§ **Supplied text**:
======
Reclaiming Commons not only refocuses our awareness on the shared roots of community, but these encampments are the material evidence of a new organism occupying and propagating within the body politic. From the original plazas and parks, the movement is now faced with the necessity of dispersing, morphing and adapting, spreading the ethic of holding Commons into every possible context. 

Whether they continue to exist or not, the original encampments have modeled the integral nature of politics, culture, economics and community well-being. The continued viability and validity of the movement derives from our ability to realize this in ever expanding contexts. By including more people, reaching into communities, workplaces, religious and social institutions one at a time, even if only for short periods of time, and by continuously creating and connecting the micro-solutions our local and global circumstances require, we will be birthing on the ground the answer to that oft-repeated question of the casual or clueless observer, “We know what the Occupation is against, but what is the Occupation for?” You need only put your hand on your heart and lower your gaze to find out.



Views: 266

Comment by Mark E. Smith on November 25, 2011 at 8:28pm

Oops! Didn't realize there was a limit to the length of comments.

As long as our government continues to supply the illegitimate Egyptian military junta with money, training, and weapons to use against its own people, I support the right of the Egyptian people to defend themselves by any and every means possible.

I hope that nonviolence and noncompliance can bring about change in the US. If the turnout in the 2012 election is so low that the US government would no longer be able to claim the consent of the governed, I hope that it would step down peacefully and concede power to the people. Such things have happened and can happen again. But if it should happen that the US government loses the consent of the governed and refuses to step down, instead attempting to stay in power solely through force and violence, I would resist and I think that's what our founders had in mind when they granted citizen militias the right to bear arms. I was not raised to believe that I have to submit to tyranny and I know of no reason that I should.
======
§ **Extracted data**:
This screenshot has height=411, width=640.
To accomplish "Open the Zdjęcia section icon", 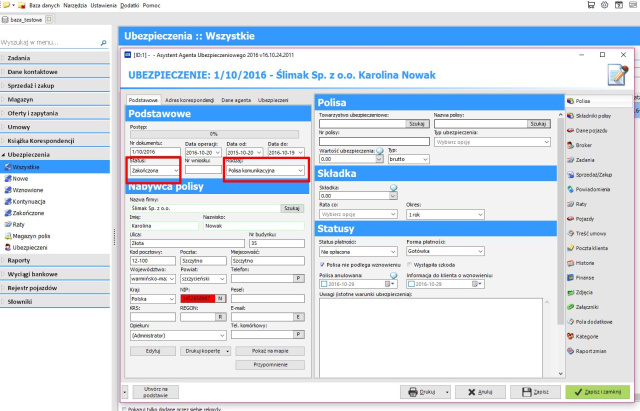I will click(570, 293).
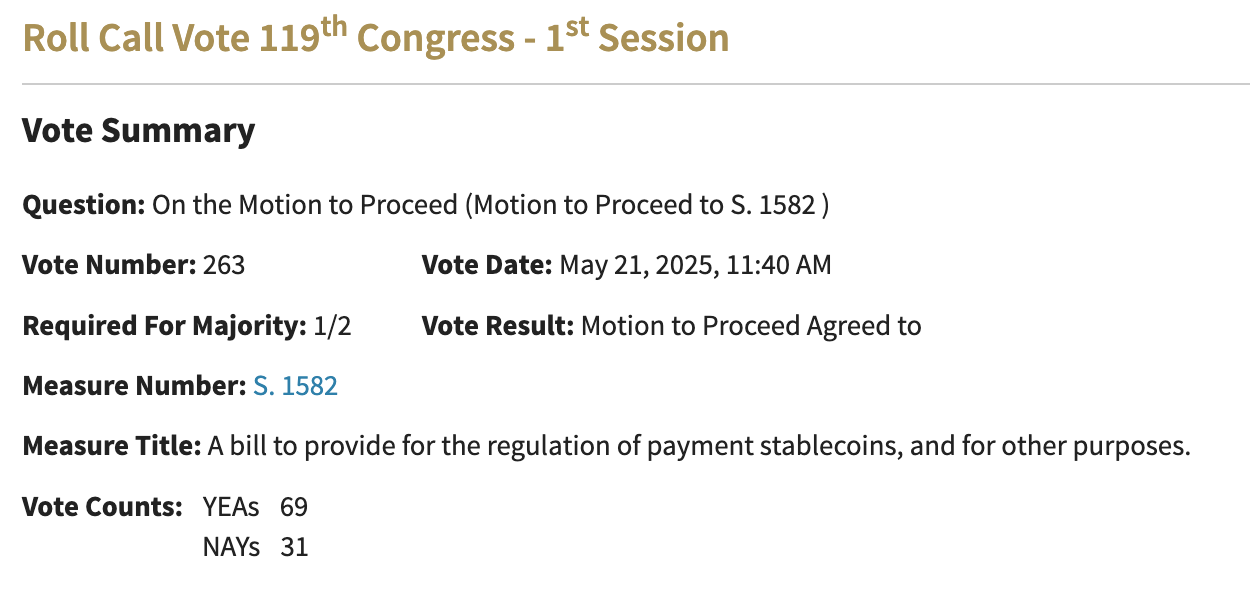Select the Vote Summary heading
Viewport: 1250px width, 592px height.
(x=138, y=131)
======
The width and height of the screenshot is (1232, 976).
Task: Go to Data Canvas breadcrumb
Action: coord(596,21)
======
§ **What this exercise asks**:
A – Could you write out the Occupy piece starting at "As long as our" and ending at "every means possible.", switching "junta" to "regime"?
B – According to the Occupy piece, the original encampments modeled the integral nature of which things?

§ **Task responses**:
A –
As long as our government continues to supply the illegitimate Egyptian military regime with money, training, and weapons to use against its own people, I support the right of the Egyptian people to defend themselves by any and every means possible.

B –
- politics
- culture
- economics
- community well-being